Creating Perfect Alpha Channels

When do you make an alpha channel? Whenever you want to embed the transparency data into the flattened file. You worked hard for that transparency. Why throw it away? Think of an alpha channel as a stencil or mask. Most nonlinear editing systems support some form of real-time alpha keying. It's a good idea to use it.

Now you're probably thinking, "My NLE supports Photoshop layers and transparency. I don't need an alpha channel." Wrong. Support for layers and transparency is great, but you will not get a perfect import. Even if your layer effects, grouping, and blend modes make it in (they won't, by the way), do you really want a five-layer lower third? Talk about hogging tracks in the timeline.

I'm happy to have layer support, but I still pick a single, streamlined file 90% of the time. Sometimes you will want to animate or manipulate layers within the NLE, but that's why you always keep a layered design file to go back to. Proper use of alpha channels lets you change part of a composition without having to redo all of your work.

What are Alpha Channels?

Alpha channels grew out of work done at the New York Institute of Technology back in 1977. The goal was to embed transparency data directly into each file to cut down on rendering. The name alpha was chosen because it is the part of a mathematical equation that represents blending between composited images. The embedded alpha channel eliminated the need for a separate traveling matte. After Effects users should consider embedding alpha channels like Photoshop users do. Embedded mattes reduce the need for two-step rendering and eliminate the possibility of a misaligned matte.
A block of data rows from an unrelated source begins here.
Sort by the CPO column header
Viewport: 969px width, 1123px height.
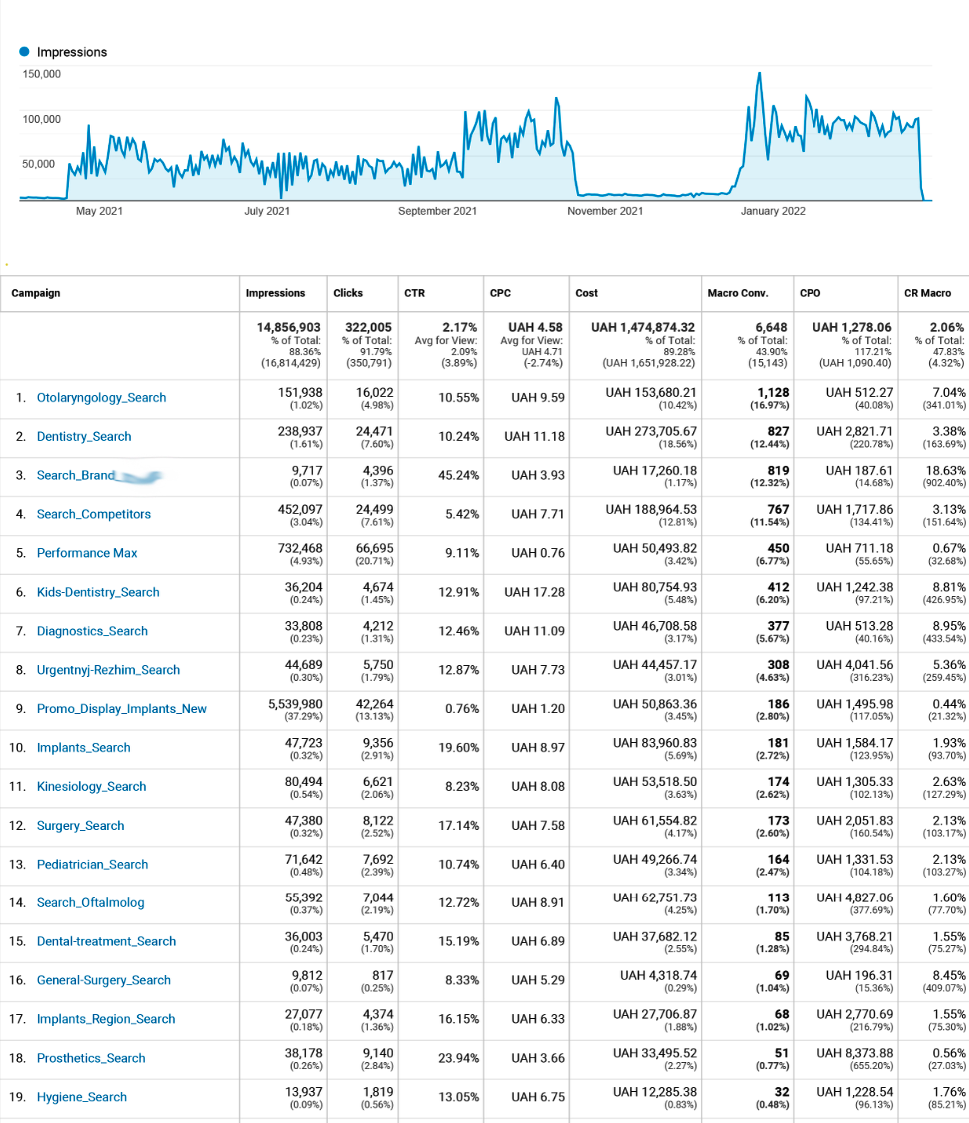coord(811,293)
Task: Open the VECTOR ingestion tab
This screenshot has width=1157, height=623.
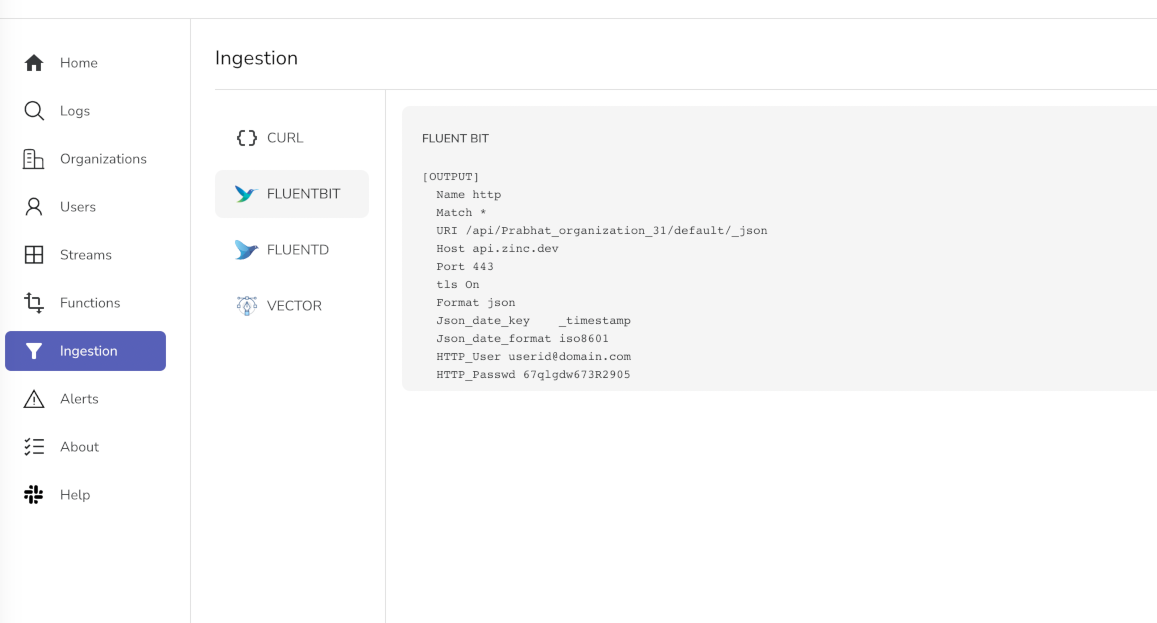Action: (x=292, y=305)
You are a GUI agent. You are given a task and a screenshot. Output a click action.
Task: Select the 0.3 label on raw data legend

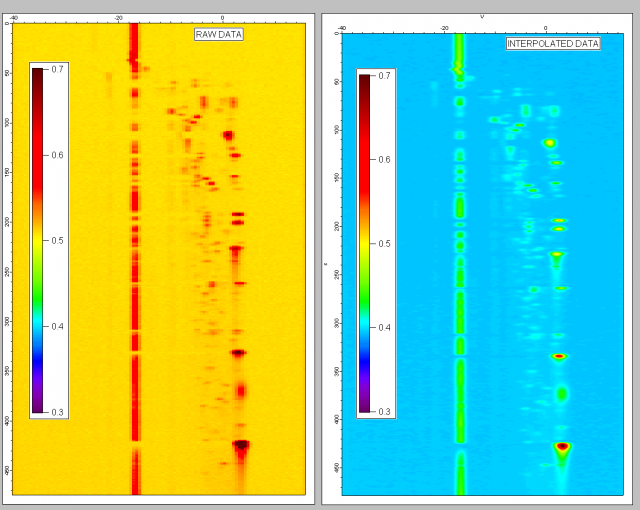click(58, 412)
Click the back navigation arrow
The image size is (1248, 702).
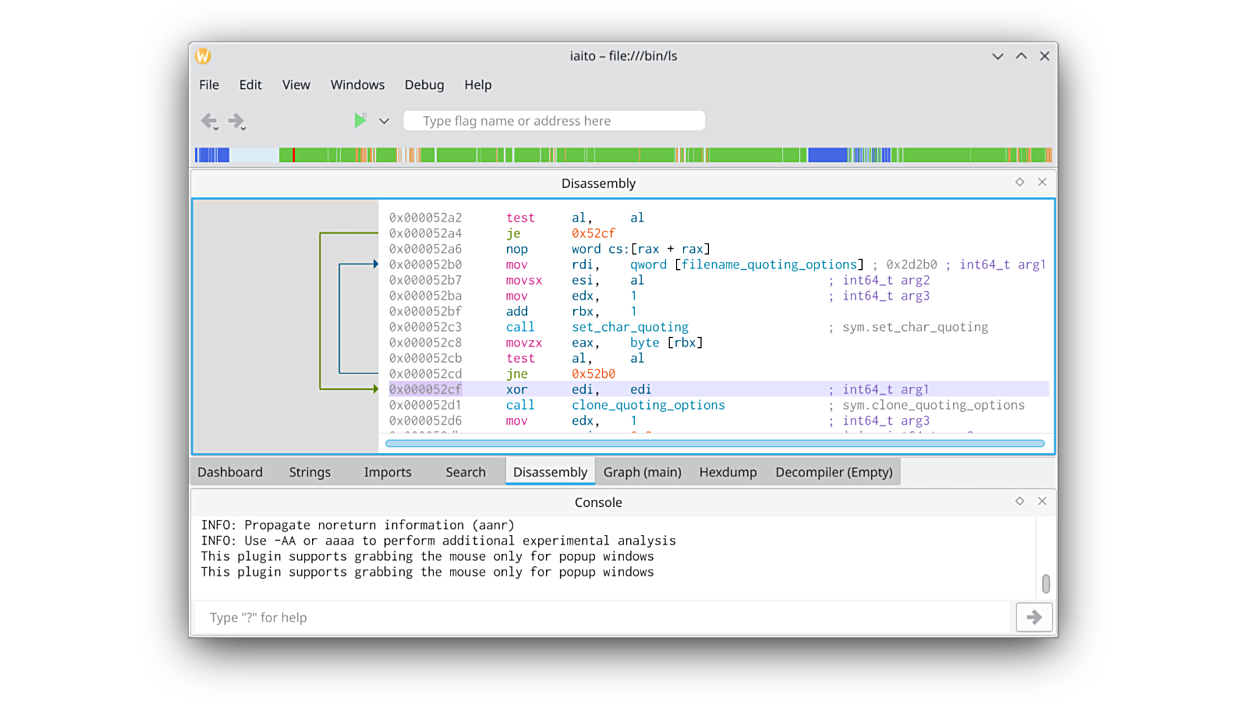(208, 121)
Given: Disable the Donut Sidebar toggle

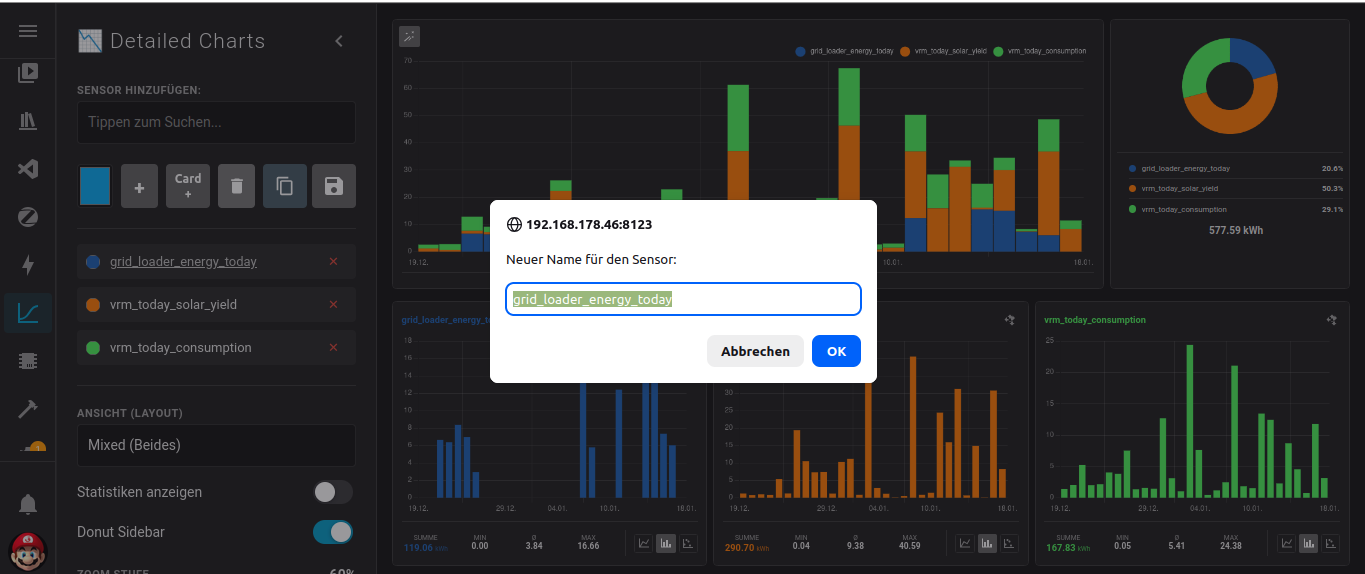Looking at the screenshot, I should tap(332, 532).
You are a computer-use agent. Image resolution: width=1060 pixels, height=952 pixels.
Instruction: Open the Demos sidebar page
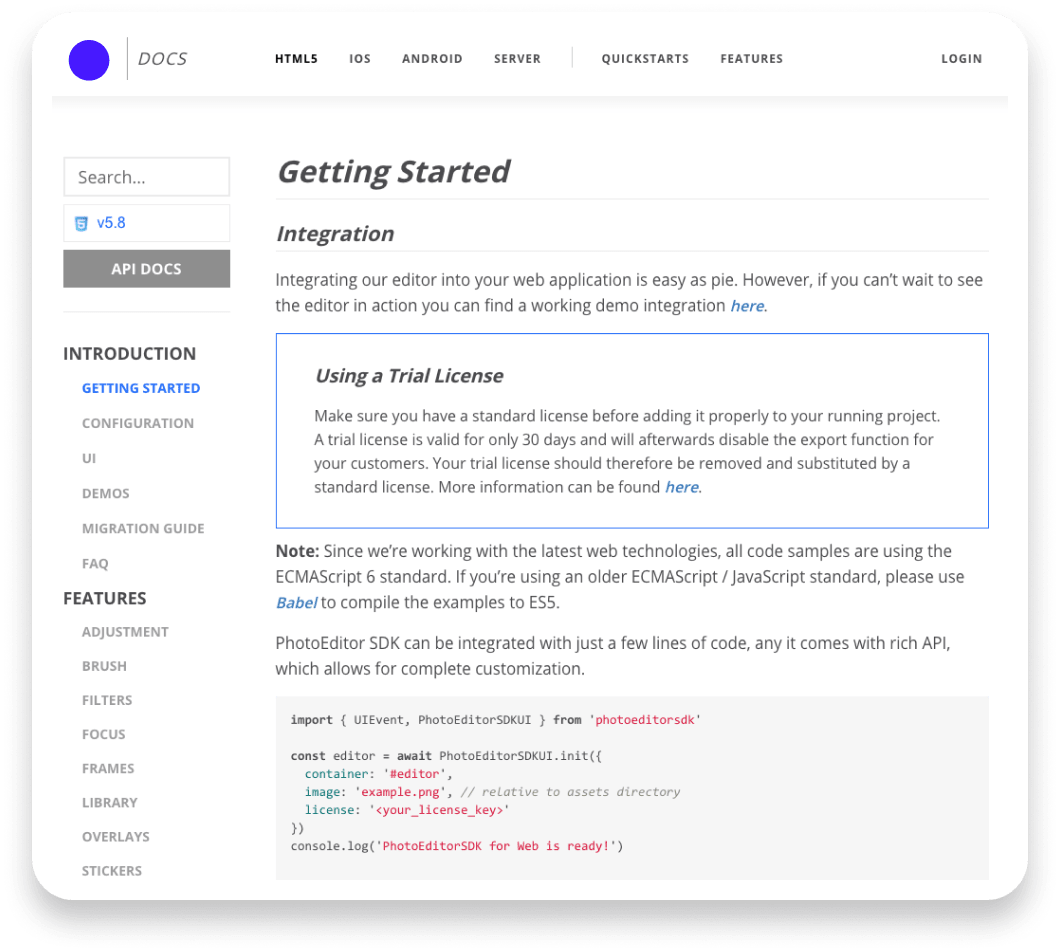[106, 494]
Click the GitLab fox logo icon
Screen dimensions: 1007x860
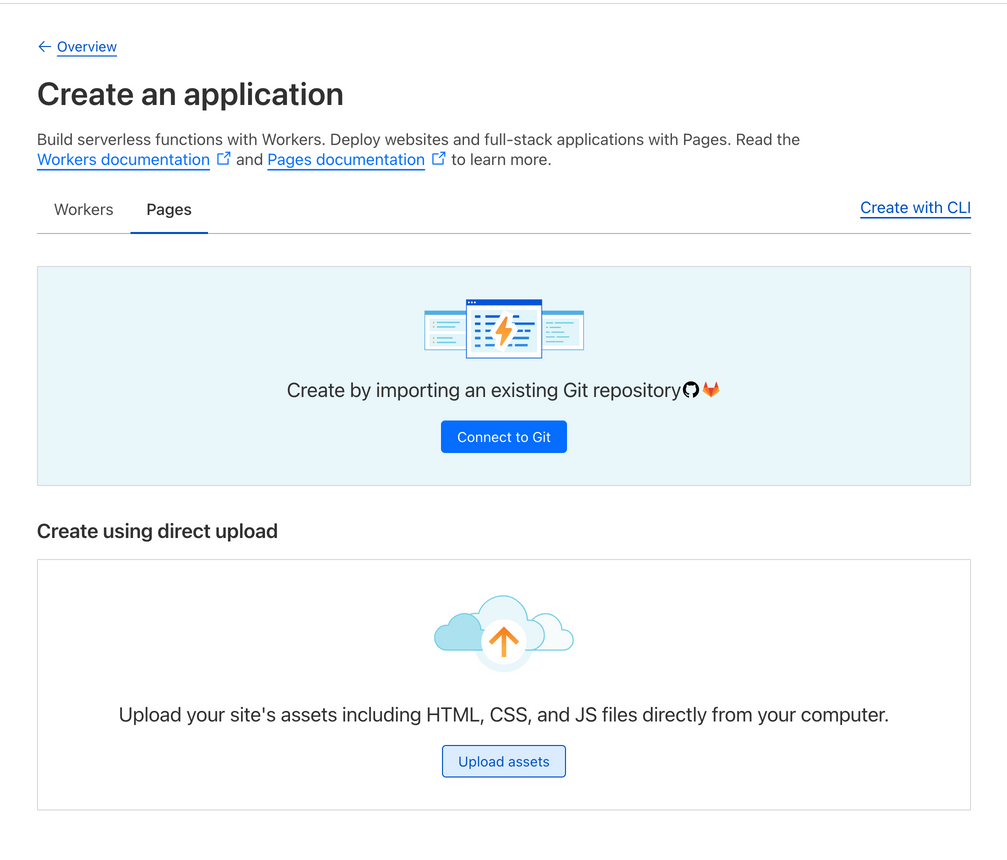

Video #9 Perfect Alpha Channels

For more on alpha channels, don't miss the video tutorial on the DVD-ROM.

Creating a "Perfect" Alpha Channel

Making a perfect alpha channel starts with having an active selection loaded. One easy way to create a perfect selection is to use a "targeted merge" approach. If you have not already extracted objects to their own layers, use the techniques described earlier in the chapter. Once everything is on extracted layers, you need to create a composite layer to generate the selection.

Step 1. Open the file Ch04_Lower_Third.psd from the chapter folder on the DVD-ROM.

Step 2. Turn visibility icons off (eyeballs) for all layers that should not be part of the alpha channel.

Step 3. Create a new layer by clicking on the new layer icon at the bottom of the Layers palette and highlight it.

Step 4. Hold down the (A ) and choose Merge Visible from the Layers palette submenu.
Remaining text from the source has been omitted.